Frazier v. Real Time Resolutions, Inc.

Citation469 B.R. 889
Decision Date09 March 2012
Docket NumberNo. 2:11–cv–00290–MCE.,2:11–cv–00290–MCE.
CourtU.S. District Court — Eastern District of California
PartiesIn re Phillip Leslie FRAZIER and Jennifer Jo Frazier, Debtors/Appellees, v. REAL TIME RESOLUTIONS, INC., Creditor/Appellant.

OPINION TEXT STARTS HERE

Susan Jean Dodds, Scott A. Coben, Scott A. Coben and Associates, Sacramento, CA, for Debtors/Appellees.

Melissa Anne Vermillion, Cassandra J. Richey, Prober & Raphael, Woodland Hills, CA, for Creditor/Appellant.

MEMORANDUM AND ORDER

MORRISON C. ENGLAND, JR., District Judge.
* * * * * * *
■ **SHORT EXERCISE 1**:
Present the stretch of the records from the line containing "Divya (531, 1120)" through the end of the records as a numbered list, skipping blank lines and leaving out the pictures.
* * * * * * *
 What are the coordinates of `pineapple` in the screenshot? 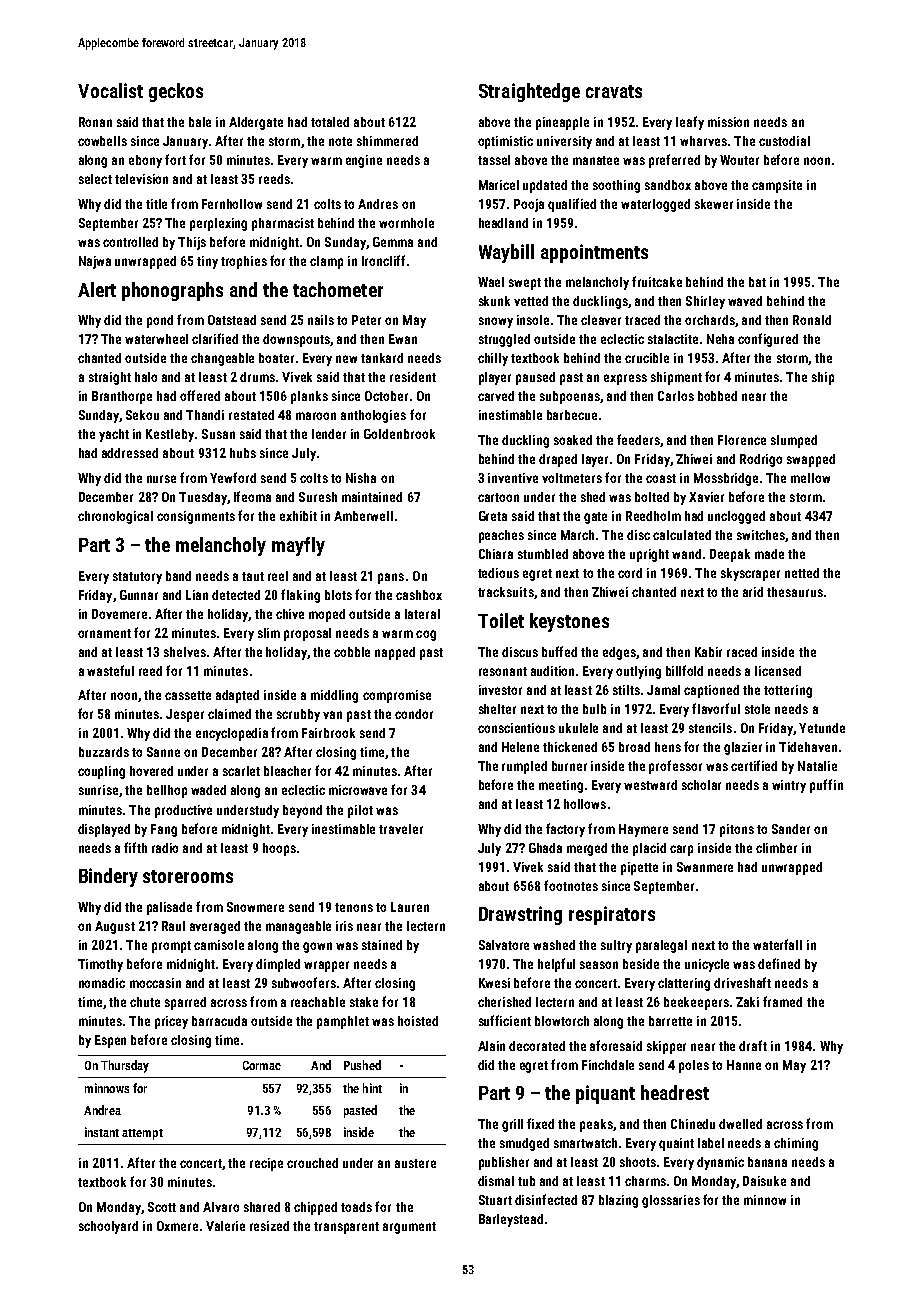 It's located at (562, 123).
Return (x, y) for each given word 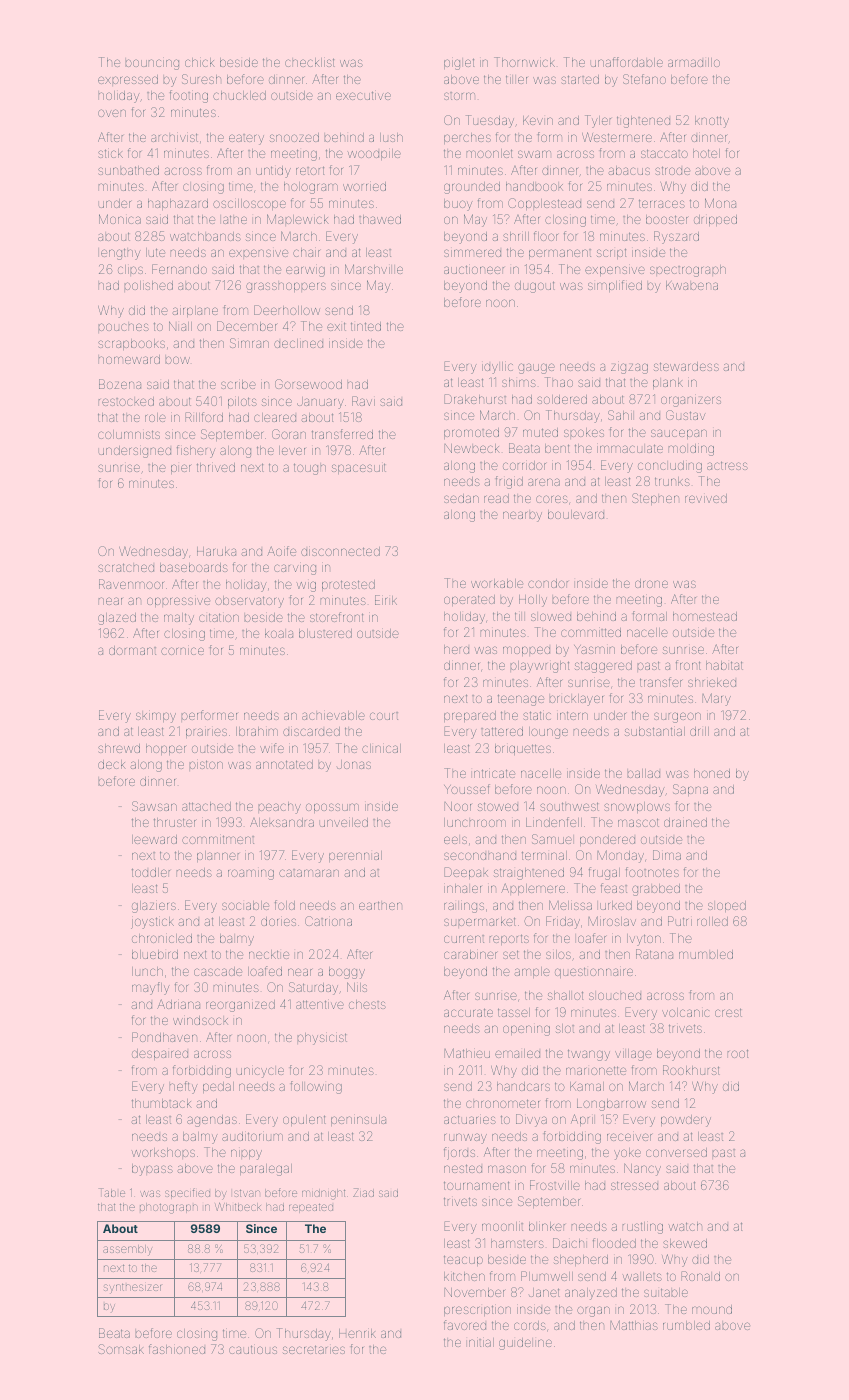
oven (112, 113)
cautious (253, 1349)
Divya (531, 1120)
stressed (634, 1185)
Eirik (386, 600)
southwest (569, 806)
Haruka (216, 551)
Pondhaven (164, 1037)
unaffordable (627, 62)
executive (363, 95)
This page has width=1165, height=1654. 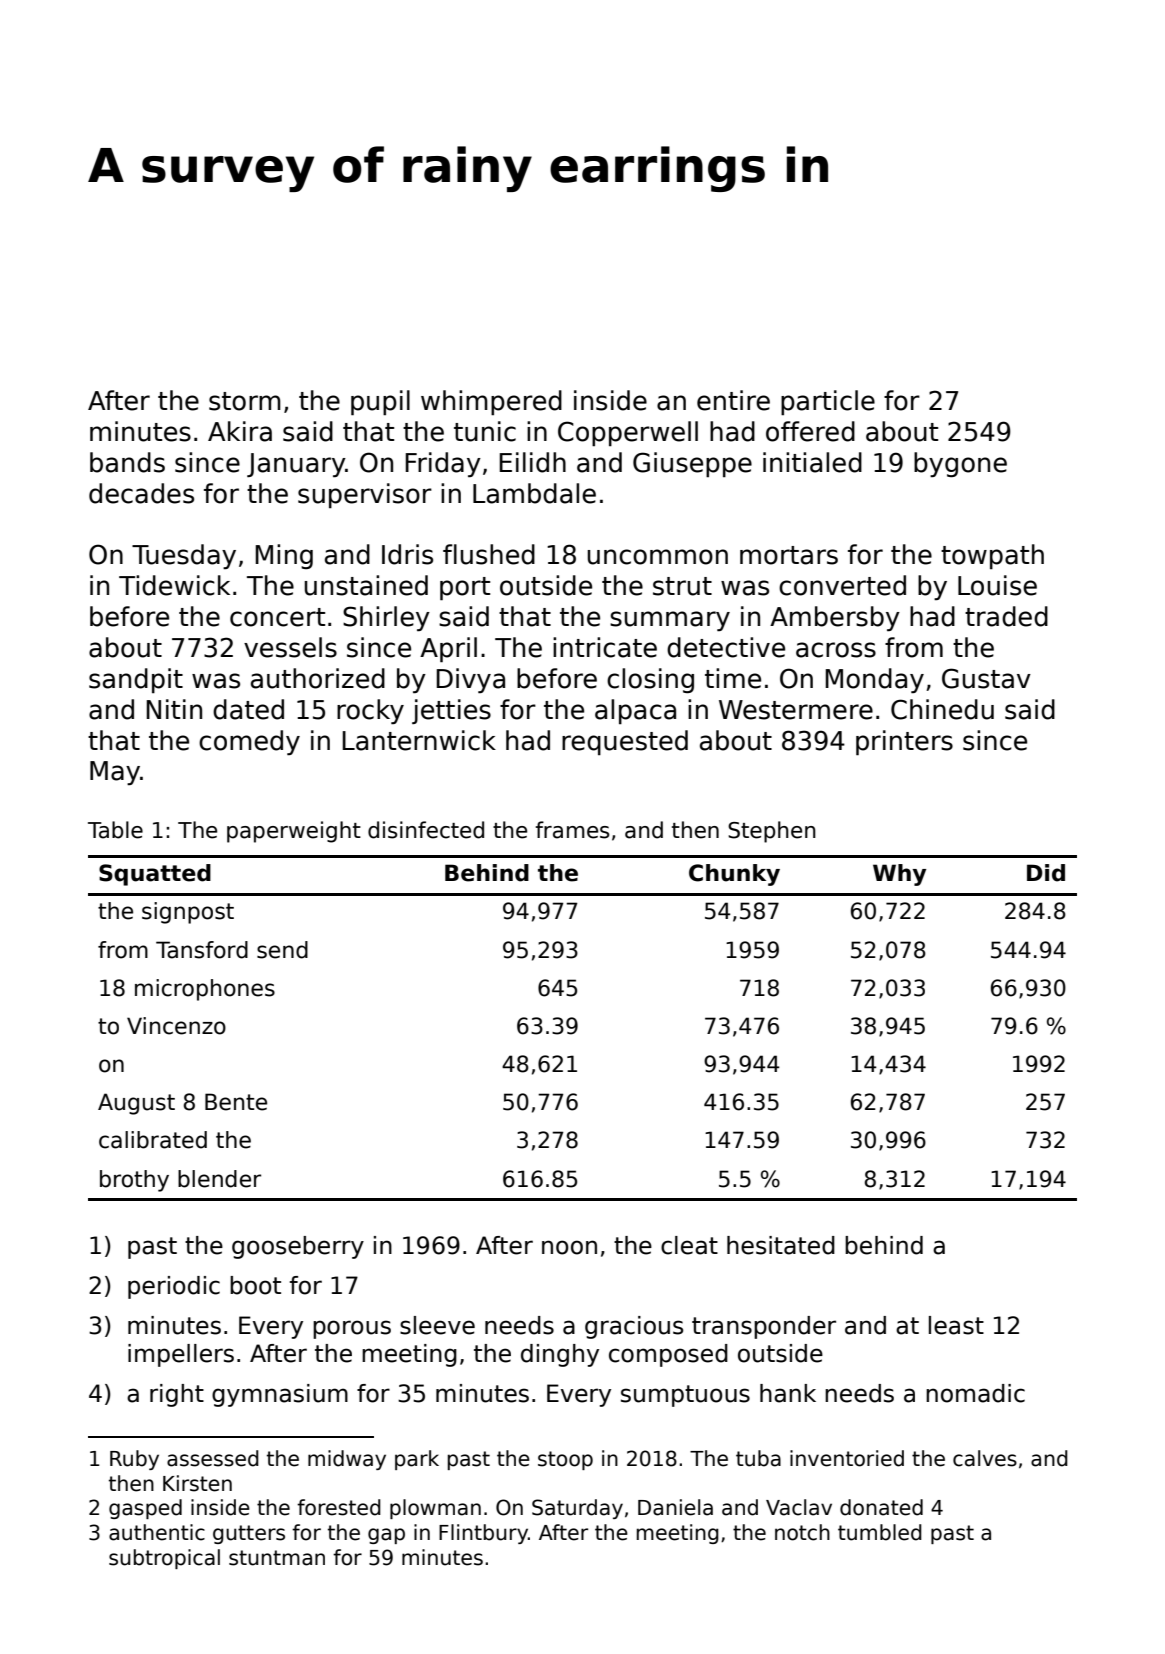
* * * * * * *
■ **SHORT EXERCISE 2**:
Retype the stretch of the case caption from "Frazier v. Real" through "CA, for Debtors/Appellees." with no changes.

■ **TASK ANSWER 1**:
1. Divya (531, 1120)
2. stressed (634, 1185)
3. Eirik (386, 600)
4. southwest (569, 806)
5. Haruka (216, 551)
6. Pondhaven (164, 1037)
7. unaffordable (627, 62)
8. executive (363, 95)
9. This page has width=1165, height=1654. 

■ **TASK ANSWER 2**:
Frazier v. Real Time Resolutions, Inc.

Citation469 B.R. 889
Decision Date09 March 2012
Docket NumberNo. 2:11–cv–00290–MCE.,2:11–cv–00290–MCE.
CourtU.S. District Court — Eastern District of California
PartiesIn re Phillip Leslie FRAZIER and Jennifer Jo Frazier, Debtors/Appellees, v. REAL TIME RESOLUTIONS, INC., Creditor/Appellant.

OPINION TEXT STARTS HERE

Susan Jean Dodds, Scott A. Coben, Scott A. Coben and Associates, Sacramento, CA, for Debtors/Appellees.